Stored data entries

= = =

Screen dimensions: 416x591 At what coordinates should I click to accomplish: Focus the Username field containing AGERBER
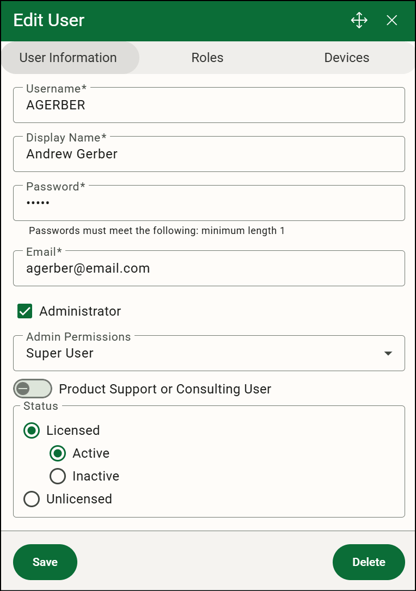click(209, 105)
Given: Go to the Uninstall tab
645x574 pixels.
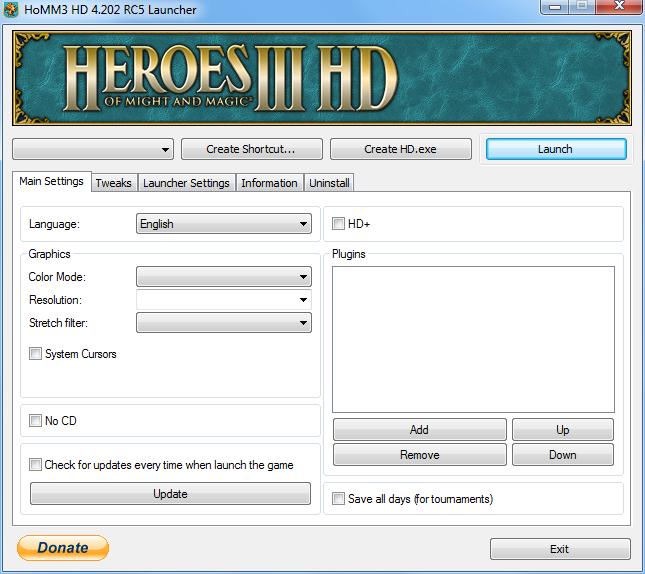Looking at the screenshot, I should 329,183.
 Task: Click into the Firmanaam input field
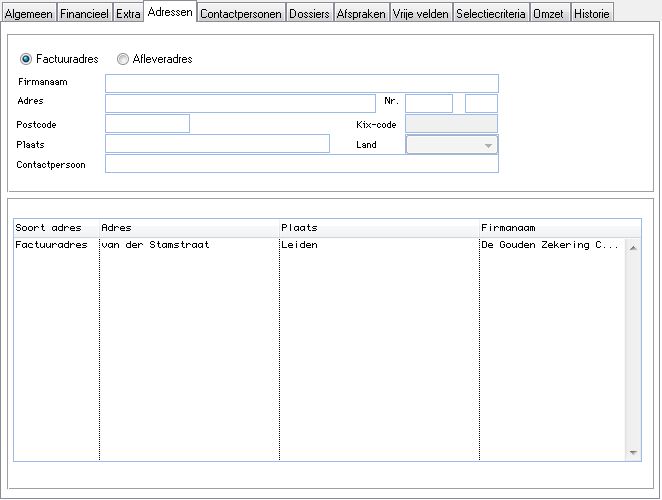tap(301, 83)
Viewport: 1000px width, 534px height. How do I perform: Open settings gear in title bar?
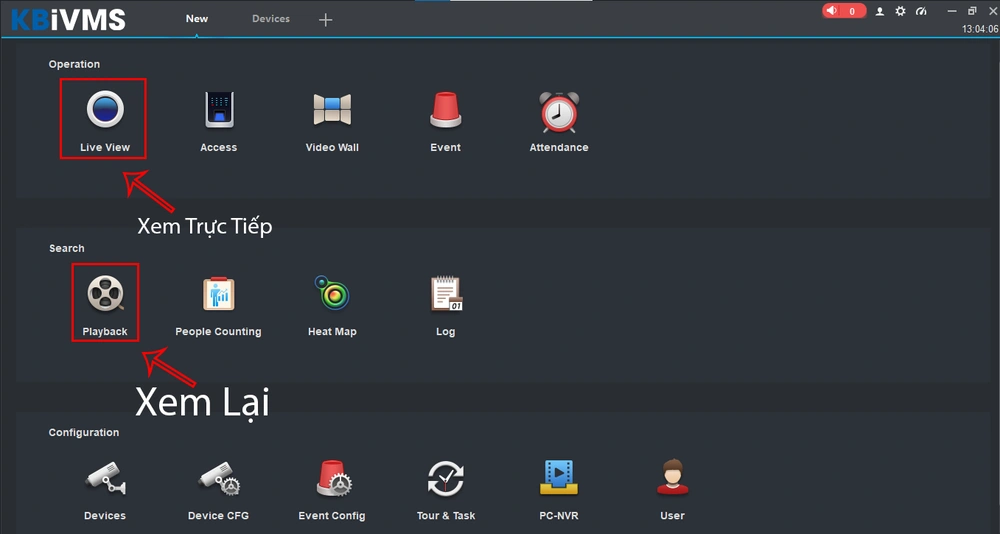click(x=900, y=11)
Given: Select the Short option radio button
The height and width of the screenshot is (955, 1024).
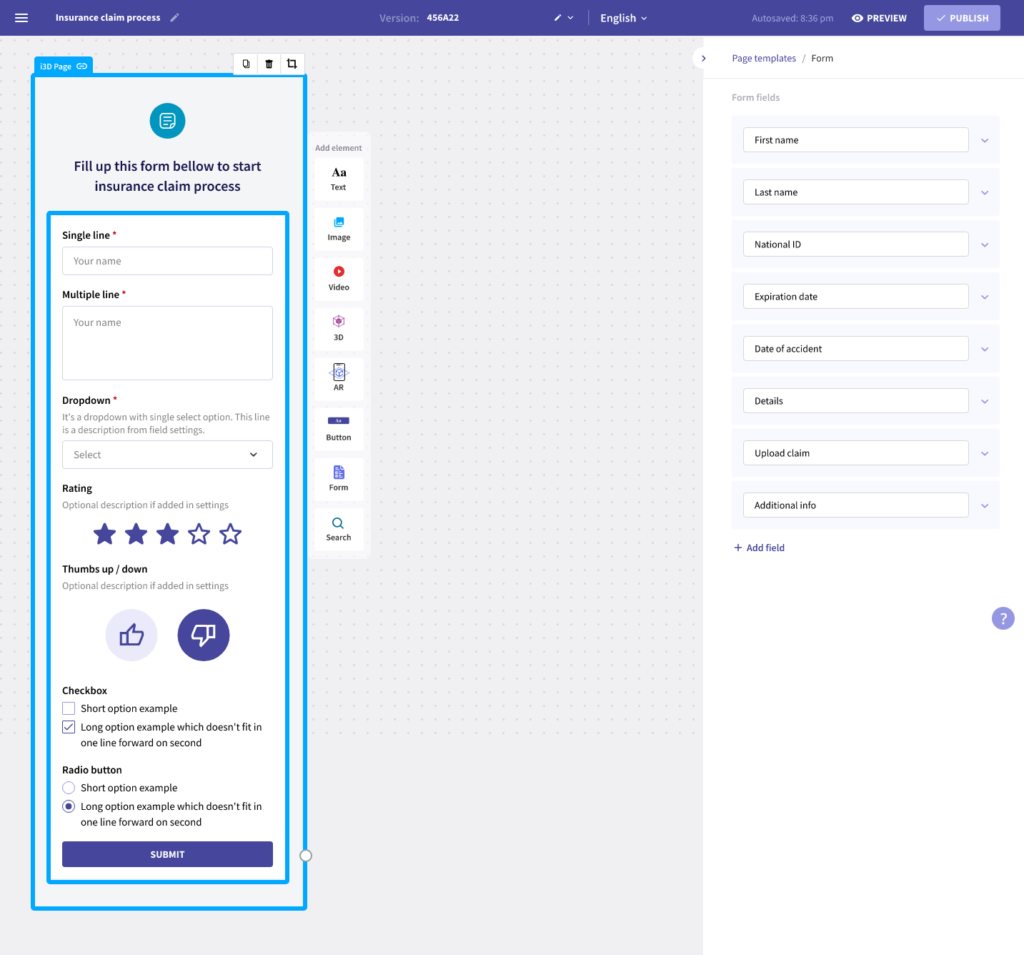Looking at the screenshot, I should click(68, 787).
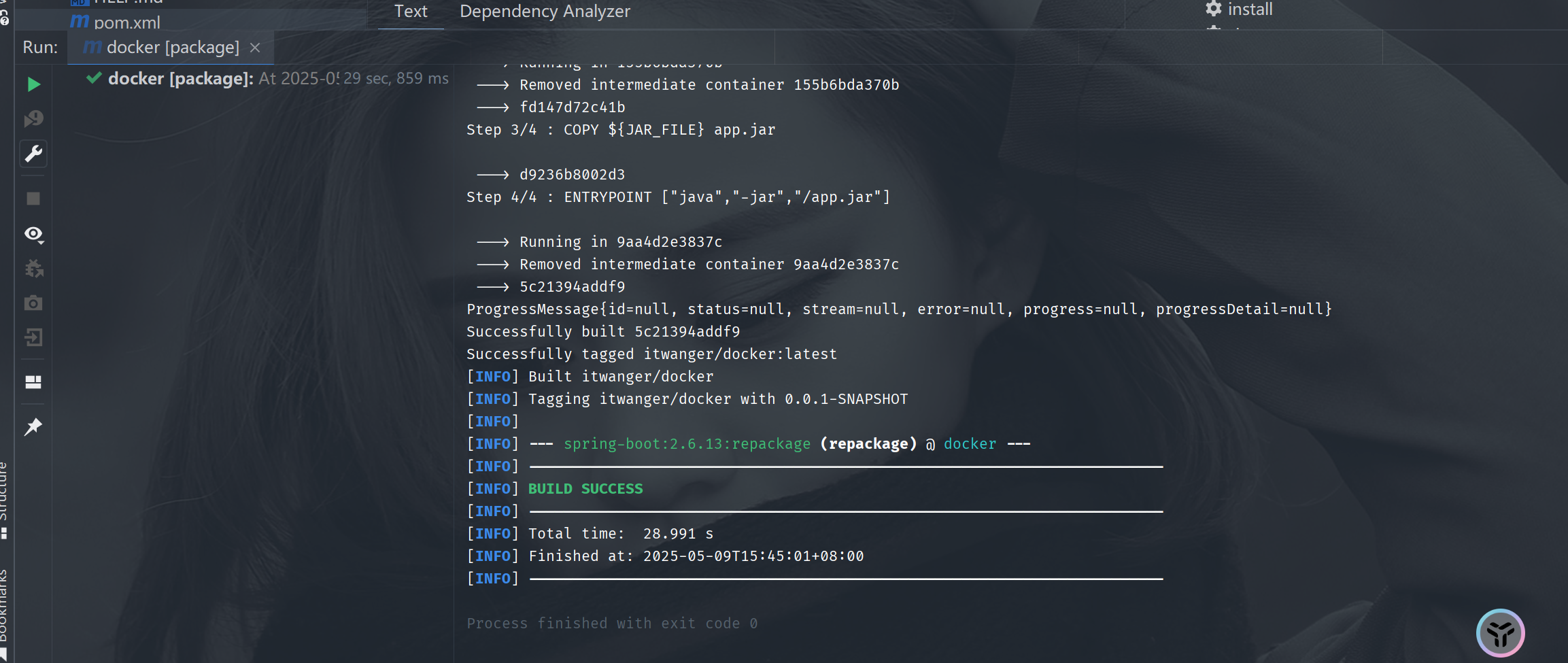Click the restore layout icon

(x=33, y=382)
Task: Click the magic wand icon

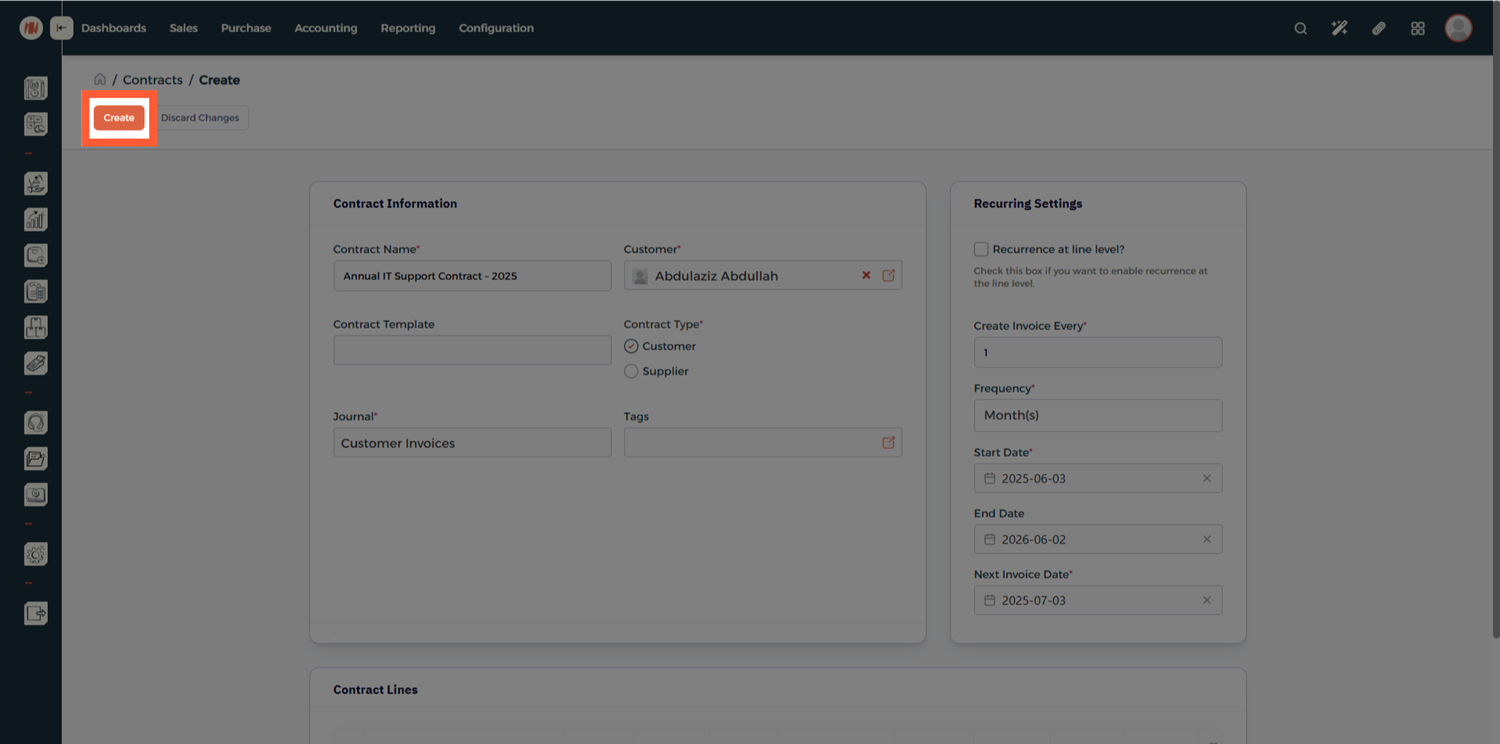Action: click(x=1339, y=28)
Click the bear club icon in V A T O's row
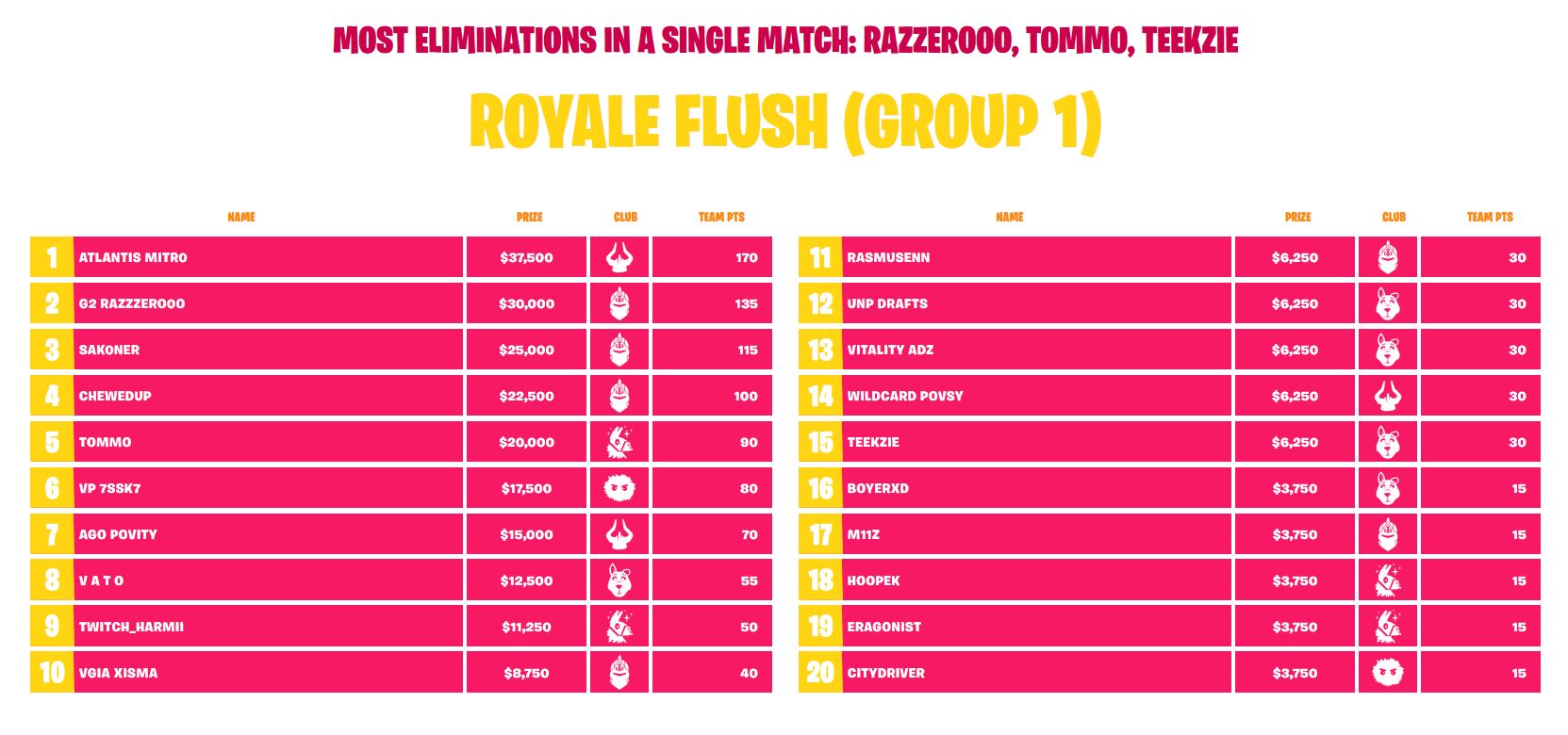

= = =

> **Task prompt**:
Excluding pictures, print all lines above exactly.

> **Response box**:
Screen dimensions: 416x591 At what coordinates should I click to accomplish: Focus the Username field containing AGERBER
click(209, 105)
Given: Go to the Uninstall tab
645x574 pixels.
Looking at the screenshot, I should 329,183.
 Task: Click into the Firmanaam input field
tap(301, 83)
Viewport: 1000px width, 534px height. How do I perform: Open settings gear in title bar?
click(x=900, y=11)
Given: Select the Short option radio button
The height and width of the screenshot is (955, 1024).
Looking at the screenshot, I should click(68, 787).
Click the restore layout icon

(x=33, y=382)
Task: Click the magic wand icon

Action: click(x=1339, y=28)
Click the bear club icon in V A T O's row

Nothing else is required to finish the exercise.